## EXCERPTED TEXT
Peltodoris is characterized by brown spots distributed randomly on its white mantle, each spot has a border of a darker brown color. The spots are generally darkest around the center of the mantle. Different populations exhibit different amounts of brown spots, and there is a general pattern of increasing coverage from west to east.

== Life-cycle and growth ==

=== Spawning ===
Reproduction is restricted during the summer, during which the animal will spawn for 3–4 days, followed by 2–3 weeks without spawning, after which the cycle restarts. Adult individuals that are spawning experience a decrease in body size and weight which continues after oviposition. All individuals of the species are simultaneous hermaphrodites. During mating, both animals engage each other with their penises, and the one that successfully penetrates the body wall of the other becomes the male. The eggs of Peltodoris lay are spiral shaped and white-yellow in color which measure around 180μm in diameter.

=== Growth ===
After the eggs hatch they develop into a planktonic larvae. The larvae are chemically attracted to fulvinol-like polyacetylenes produced exclusively by their food sponges Petrosia and Haliclona, which can trigger settlement.

Adults generally grow to an average length of 5 to 7 cm, and are able to grow up to 12 cm. The sizes of brown spots on the mantle increase proportionally with mantle area as the slug grows. However, coverage of the brown spots never exceeds 50% of the mantle area. Each individual has a unique pattern of spots which may change with growth but remain distinct from one another. The animals grow fastest around the first 6–7 months of their lifespan, growth rate slows for the following 4–5 months and a final decrease in growth rate occurs 3–4 months before death.

=== Life span ===
In the wild, Peltodoris exhibits an annual life-cycle, but have been observed to live up to 15 months in the laboratory. They generally die a few weeks after reproduction.

==Diet==
Peltodoris relies exclusively on the sponges Petrosia ficiforms and Haliclona fulva as its food source, which is detects using chemotaxis. There are no other species know to prey on P. ficiforms and H. fulva, due to the fulvinol-like polyacetylenes produced by the sponges as a secondary metabolite, which are known to be cytotoxic. This lack of competition allows Peltodoris to relatively unrestricted by food availability. While Peltodoris prefers to feed on Haliclona over Petrosia, Petrosia are more numerous leading Peltodoris to feed mainly on Petrosia. In rare occasions, Peltodoris will feed on parts of its own mantle tissue. There are no observed daily and seasonal variation in the feeding habits of Peltodoris.

## INPUT DATA
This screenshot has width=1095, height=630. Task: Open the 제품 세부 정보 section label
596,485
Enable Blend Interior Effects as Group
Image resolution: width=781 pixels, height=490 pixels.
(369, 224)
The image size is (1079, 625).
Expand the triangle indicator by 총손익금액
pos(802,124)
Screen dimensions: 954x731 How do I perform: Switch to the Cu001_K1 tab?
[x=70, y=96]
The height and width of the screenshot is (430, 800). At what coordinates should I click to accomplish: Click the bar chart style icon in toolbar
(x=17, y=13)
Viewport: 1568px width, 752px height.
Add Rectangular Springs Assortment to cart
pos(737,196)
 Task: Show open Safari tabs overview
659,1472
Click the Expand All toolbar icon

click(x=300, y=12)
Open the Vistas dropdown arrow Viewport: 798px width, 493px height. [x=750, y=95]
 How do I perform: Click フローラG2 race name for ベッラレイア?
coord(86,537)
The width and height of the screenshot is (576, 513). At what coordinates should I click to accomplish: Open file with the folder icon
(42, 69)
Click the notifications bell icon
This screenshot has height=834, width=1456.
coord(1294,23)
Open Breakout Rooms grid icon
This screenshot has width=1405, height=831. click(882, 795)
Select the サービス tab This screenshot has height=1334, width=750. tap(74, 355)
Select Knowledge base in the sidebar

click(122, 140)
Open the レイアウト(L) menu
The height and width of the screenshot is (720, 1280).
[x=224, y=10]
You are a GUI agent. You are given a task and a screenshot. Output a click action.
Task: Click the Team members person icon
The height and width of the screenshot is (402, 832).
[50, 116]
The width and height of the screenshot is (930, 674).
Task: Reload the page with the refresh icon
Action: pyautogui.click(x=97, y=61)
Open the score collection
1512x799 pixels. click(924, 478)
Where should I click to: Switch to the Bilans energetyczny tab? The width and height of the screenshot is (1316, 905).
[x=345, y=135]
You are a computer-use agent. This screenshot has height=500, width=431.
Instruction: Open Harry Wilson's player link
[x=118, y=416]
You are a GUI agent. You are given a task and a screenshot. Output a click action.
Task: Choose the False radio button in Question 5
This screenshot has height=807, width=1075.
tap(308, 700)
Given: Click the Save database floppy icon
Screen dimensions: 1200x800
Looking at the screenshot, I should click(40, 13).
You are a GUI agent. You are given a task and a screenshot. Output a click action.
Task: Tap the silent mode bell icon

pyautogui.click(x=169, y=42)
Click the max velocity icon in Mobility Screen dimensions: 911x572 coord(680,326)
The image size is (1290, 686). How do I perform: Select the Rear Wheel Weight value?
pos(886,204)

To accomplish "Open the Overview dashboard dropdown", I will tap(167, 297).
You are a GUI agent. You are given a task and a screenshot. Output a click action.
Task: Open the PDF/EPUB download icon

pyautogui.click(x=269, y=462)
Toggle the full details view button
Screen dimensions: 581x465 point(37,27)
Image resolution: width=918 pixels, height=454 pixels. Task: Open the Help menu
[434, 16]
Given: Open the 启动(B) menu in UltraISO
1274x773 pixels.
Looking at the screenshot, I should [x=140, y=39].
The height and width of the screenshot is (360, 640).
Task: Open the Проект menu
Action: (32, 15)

## WORK ITEM
Carry on the text about Peltodoris, starting right after its last sentence.

## REPLY
== Defense mechanisms ==
Peltodoris has two main defense mechanisms that have been confirmed: mantle spicules and disruptive coloration. Unlike most dorid species, Peltodoris do not utilize chemical defense through the absorption of cytotoxic chemicals from their prey.

=== Mantle spicules ===
The mantle spicules are composed of calcite (CaCO_{3}) and brucite (Mg(OH)_{2}) and fluorite (Ca_{2}F), with calcite making up the largest percentage and fluorite the least. These deter predators by causing physical harm when the predator comes into contact with the spicules.

=== Disruptive coloration ===
The bright coloration on the mantle of Peltodoris serves as aposematic signals which warns predators of protective mechanisms, making predators less likely to attack.

=== Mucus ===
A colorless mucus secreted from the mantle of Peltodoris both when the animal is stressed and under normal conditions. The fluid has a relatively neutral pH between 6 and 7. However, it is uncertain whether the mucus plays a role in defense.

== Autotomy ==
Certain Peltodoris individuals will undergo autotomy of the mantle margin before death. During this process, most of the mantle is lost except small parts around the gills and head. Most slugs die right after autotomization, a small number are able to survive for a few hours after autotomization but only for maximum 2–3 hours. Unlike in many other animals, autotomy in Peltodoris is not reversible and is not used for defense, but merely a senescent process.